═══ Document segment ═══

A row is called clean if it only contains 0-s or only 1-s. Otherwise a row is called dirty. For the analysis it is convenient to rewrite the algorithm as follows:
  sort all columns from top to bottom;
  for (t = 0; t < t_max(n); t++)
  {
    sort even rows from left to right and odd rows from right to left;
    sort all columns from top to bottom;
  }
  sort even rows from left to right and odd rows from right to left;
Hereafter we will refer to this variant.

Lemma: For any 0-1 number distribution on an n x n mesh, after t, 0 <= t <= log n, passes through the loop in shearsort there are still at most n / 2^t dirty rows.

Proof: The purpose of the first sorting of the columns is that it establishes the property that for all i, 0 <= i < n - 1, the number of 0-s in row is at least as large as in row i + 1. This is true because if row i + 1 would hold more 0-s than row i, there would be a position in row i with a 1 where row i + 1 has a 0, contradicting the sorting of the columns.

═══

▸ **Written exercise A**
In the shearsort excerpt, what makes a row clean?
▸ **Written exercise B**
Continue the shearsort excerpt from the point where it stops.

═══ Supplied data ═══

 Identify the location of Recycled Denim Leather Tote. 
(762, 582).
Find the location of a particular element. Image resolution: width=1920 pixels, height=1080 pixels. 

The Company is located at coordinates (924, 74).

═══

▸ **Task result A**
A row is clean if it contains only 0-s or only 1-s.

▸ **Task result B**
For t >= 0 we use induction. For t = 0 the claim holds. So, assume that the claim holds for some t >= 0. Sorting the clean rows does not change anything. So, we may focus on the n_t dirty rows. Let z_i, 0 <= i < n_t, denote the number of 0-s in the i-th of these rows. z_i is monotonously decreasing. Let m_0 = |{0 <= i < n_t| z_i >= n / 2}| and let m_1 = n_t - m_0. We claim that after pass t + 1, at least round_down(m_0 / 2) of these rows only contain 0-s, and at least round_down(m_1 / 2) only 1-s. This is a direct consequence of the the monotonicity of z_i and the fact that even rows are sorted differently from odd rows. Thus, any two consecutive rows with z_i >= n / 2 lead to one row with only 0-s. There are several cases to distinguish. If n_t is odd, then either m_0 is even or m_1 is even and thus round_down(m_0 / 2) + round_down(m_1 / 2) = n_t / 2. If n_t is even, then if m_0 and m_1 are even, round_down(m_0 / 2) + round_down(m_1 / 2) = (m_0 + m_1) / 2 = n_t / 2. Only the case that both m_0 and m_1 are odd deserves special consideration. So consider row m_0, which is sorted from right to left and row m_0 + 1 which is sorted from left to right. If z_{m_0} + z_{m_0 + 1} >= n, then this results in one more row with only 0-s, otherwise in one more row with only 1-s. So, in this case at least round_down(m_0 / 2) + round_down(m_1 / 2) + 1 = n_t / 2 new clean rows are generated. End.

Theorem: Shearsort sorts any distribution of n^2 numbers on an n x n mesh in (2 * log n + 2) * n steps.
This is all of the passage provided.